Widdershins Wanderings

Review: The White Horse of Lowvale

Lowvale Cover, a pale golden horse rearing with jagged teeth

Cover by Tania Herrero

Introduction

I want to talk about a module I recently got in the mail. Tania Herrero's The White Horse of Lowvale, described as a "System Neutral Folk Horror Scenario". Folk Horror is something that typically goes well with Cairn, so when this project popped up on Kickstarter it was an instant-back for me, especially since my friend Nova of Playful Void/Idle Cartulary fame gave her previous work Crown of Salt a rather glowing review.

So let's talk about it.

I am obviously going to spoil this module for any potential players, or GMs who get a kick out of reading modules for the story, I guess.

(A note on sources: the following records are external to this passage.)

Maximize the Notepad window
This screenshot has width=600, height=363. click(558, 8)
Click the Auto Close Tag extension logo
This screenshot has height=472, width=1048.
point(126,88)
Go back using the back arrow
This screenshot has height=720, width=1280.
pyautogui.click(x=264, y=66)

You have been warned.

Premise/Setting

Hunters Wanted Poster

The adventure starts in the eponymous Lowvale, a quaint little village that sits outside an old forest from which a stream emerges and splits the settlement down the middle. It's a town that has its own little rumor mill, class resentments, all of the stuff you want for proper small town vibes, if not exactly at the level of detail that my friend Amanda P. might advocate for. Interestingly enough, this settlement was actually founded by refugees fleeing a dragon attack that destroyed their first settlement a couple of generations ago. Less interestingly, the dragon does not feature in the adventure at all.

This is a classic "small town with big problems" module. A local lumber mill foreman was tricked by a witch into cutting down a tree which sealed an ancient evil. It's like FernGully, but with a much cooler aesthetic. The local mill owner has put out the call for beast hunters to put an end to said ancient evil, which takes the form of a white horse that emerges from the water, charms a victim into riding on its back, then takes them back to its lake to drown them. It's called the Nykur, and at first I thought it was a reskin of the Kelpie from Scottish folklore with a lot more teeth, but it turns out there's a horse from Scandinavian folklore that also tricks you into riding it before it drowns you. A lot of suppressed guilt over ancient horse sacrifices in the Bronze Age, I suppose.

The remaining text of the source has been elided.